By Tanya Connor
A man who cantored in a Worcester parish as a youth and recently helped start his own young adult ministry at another parish here was ordained a priest for the Boston Archdiocese last month. He’d spent years with the Jesuits, whom he met at the College of the Holy Cross.
Father Thomas Majors Olson was one of nine men Cardinal Seán P. O’Malley ordained May 21 at the Cathedral of the Holy Cross in Boston. Father Olson celebrated his first Mass the next day – his 36th birthday – at St. Columbkille Parish in Brighton, where his vocation turned in a new direction.
“We’re very proud of him for his perseverance,” said his father, Thomas R. Olson, who was guidance counselor, then principal, of St. Mary Junior/Senior High School in Worcester several years ago.
Father Olson’s mother is Marsha Olson. He said the family lived in Boylston, where they attended St. Mary of the Hills Parish. His parents made it clear that they expected him and his two younger brothers, Adam and Timothy, to go to Mass.
“Begrudgingly, I went,” Father Olson said.
That changed after they moved to Rutland and his love of music led to his cantoring and playing the guitar at St. George Parish in Worcester, he said.
“The Holy Spirit kind of worked through the music to draw me closer to the Church,” he said of his teenage years. But he had no desire to be a priest.
“During those years I never attended parochial school, so really my exposure to priests and exposure to the Church was only on weekends,” he said.
For college he really wanted to go to a Catholic school, though he didn’t consider himself overly religious, he said. But he wanted to continue his involvement with the faith, so he went to Holy Cross. There he got to know priests in the Society of Jesus, commonly called Jesuits.
“Before I met Jesuits, I thought priests led boring lives,” celebrating Mass on weekends, Father Olson said. He found Jesuits were involved in much more, including academics.
Sometimes he thought briefly about being a priest, but pushed the thoughts away, he said. He wanted to be a husband, a father and an attorney, perhaps run for political office, and retire “healthy, wealthy and wise.”
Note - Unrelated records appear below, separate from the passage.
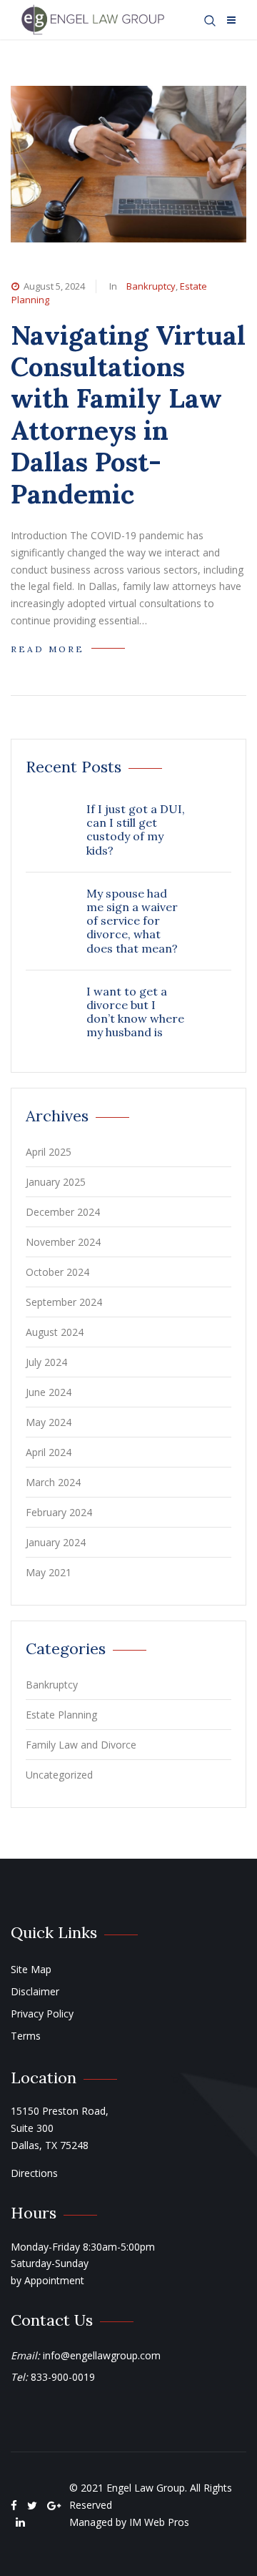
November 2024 (63, 1242)
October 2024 (57, 1272)
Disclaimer (35, 1991)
He majored in political science (he loves politics as much as music), graduated in 2002, and could have gone on to law school, he said. But he took his father’s advice and went to work first – selling information technology to businesses.
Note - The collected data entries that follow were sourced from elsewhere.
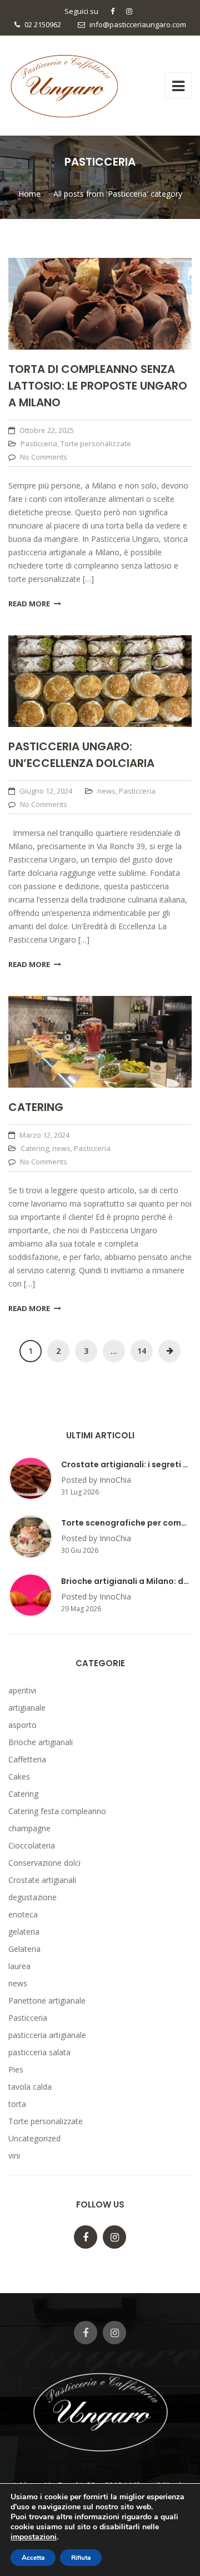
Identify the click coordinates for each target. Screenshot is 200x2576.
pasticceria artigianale (47, 2035)
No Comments (43, 457)
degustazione (32, 1897)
“I loved sales,” Father Olson said. “I liked meeting new people and selling ideas” to sell products. People told him he could sell snow to Eskimos and sand to Arabs.
But, he said, “at the end of the day I would come home … kind of feeling empty. … The something missing was this burgeoning call to the priesthood.”
The Holy Spirit was drawing him, and he talked with Jesuits at Holy Cross, he said. In 2004 he entered the Jesuit novitiate.
The formation he received from the Jesuits was “absolutely invaluable” to who he is as a priest, because of its length and thoroughness, he said. It included a master’s in philosophy from St. Louis University and a master’s of divinity from Boston College.
He was also development director for the Rosebud Indian Reservation in South Dakota. He said he did fundraising around the United States to support the Jesuits’ programs for the Lakota people there, who are very poor, and is especially proud of helping open a Nativity School there.
“I loved the job of fundraising, meeting people of significant means, who were and are generous,” and connecting them with the poorest of the poor, he said.
Another assignment as a Jesuit was assisting at St. Columbkille. There he saw that “the heart of the Church beats in the parish,” he said.
He decided he could better live his vocation by being a parish priest. As he was in the Boston Archdiocese, he started there. He said the Jesuits and Cardinal O’Malley worked together to make it happen, and he went to Pope St. John XXIII Seminary in Weston to complete his formation.
Now he’s parochial vicar at St. Thomas Aquinas Parish in Bridgewater, and chaplain at St. Basil Chapel and the Catholic Center at Bridgewater State University, he said. He’s looking forward to bringing to this ministry the principles of the Young Adult Commission which he developed at St. Columbkille’s.
He said he helped start YAC at St. John Parish in Worcester with the pastor, Father John F. Madden, and is working on it in parishes in the Springfield and Fall River dioceses. He would like other parishes to adopt it too.
Explaining YAC’s principles, Father Olson said the pastor needs to support the commission financially and be part of it. It is important to get young adults involved in what’s offered for them and in leading the spiritual, service and social committees. They need to feel listened to, and in charge, to a certain degree, and to find the faith relevant to them, he said. It is also important to hold events for them consistently, even if some are poorly attended, he said. Building community and getting to know one another is important to them.